À sept mois de l’élection présidentielle de 2027, la première grande enquête électorale réalisée pour Le Monde dessine un paysage politique profondément bouleversé, sur fond d’inquiétude et de défiance. Marine Le Pen domine très largement le premier tour. Dans toutes les configurations testées, la candidate du Rassemblement national recueille entre 33 % et 35 % des intentions de vote, soit au moins un électeur sur trois. Une assise électorale qui dépasse désormais largement les catégories traditionnellement acquises au RN : elle atteint notamment 43 % chez les quinquagénaires et environ 38 % chez les quadragénaires comme chez les plus de 60 ans.
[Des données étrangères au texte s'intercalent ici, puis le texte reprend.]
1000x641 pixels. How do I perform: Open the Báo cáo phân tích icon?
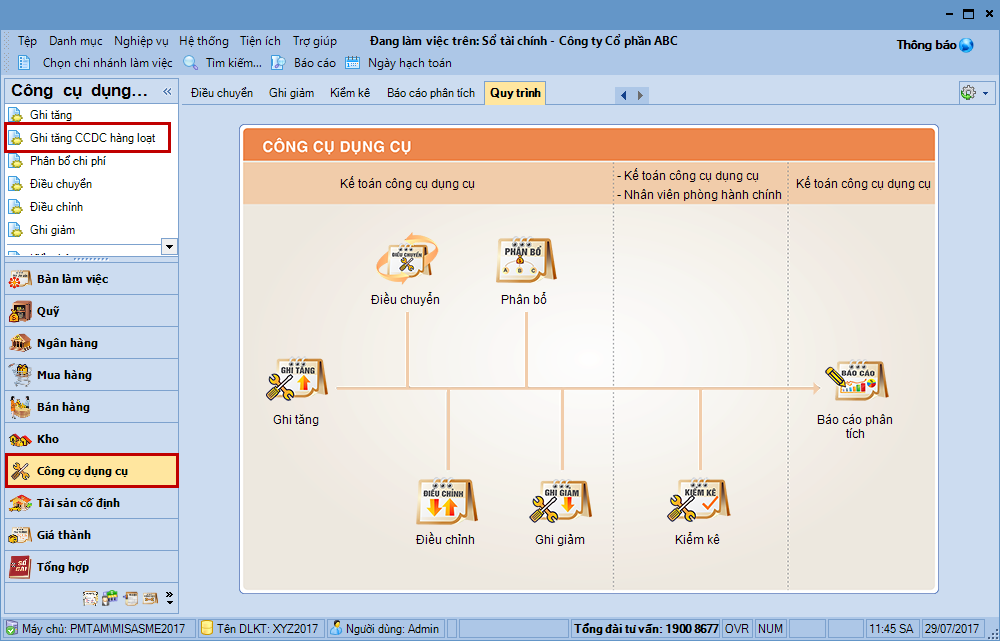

Derrière elle, Jean-Luc Mélenchon apparaît comme le candidat disposant du socle électoral le plus solide, avec 15,5 % à 17 % des intentions de vote selon les scénarios. Le leader de La France insoumise arrive même en tête chez les 18-34 ans, devant Marine Le Pen.
L’enquête confirme également l’affaiblissement des formations politiques traditionnelles. Près de 45 % des sympathisants LR envisagent ainsi de voter pour un autre candidat que Bruno Retailleau, tandis qu’un tiers des sympathisants socialistes ne choisiraient pas le candidat du PS.
Mais au-delà des rapports de force électoraux, c’est surtout l’état d’esprit des Français qui interpelle. Trois quarts des personnes interrogées pensent que la situation du pays va se détériorer dans les prochains mois. 59 % évoquent l’inquiétude et 30 % la colère, des chiffres en forte progression par rapport à 2024. Plus de sept Français sur dix souhaitent désormais « un vrai changement social et politique ». Un désir de rupture qui traverse presque tous les électorats. Enfin, contrairement à une campagne politique souvent dominée par les questions migratoires ou identitaires, les préoccupations économiques arrivent en tête des priorités des électeurs, devant les enjeux sociaux, environnementaux et identitaires.
À sept mois du scrutin, cette première photographie ne préjuge évidemment pas du résultat final. Mais elle met en évidence deux phénomènes majeurs : un RN installé à un niveau électoral inédit et une France profondément inquiète, qui exprime massivement son désir de changement.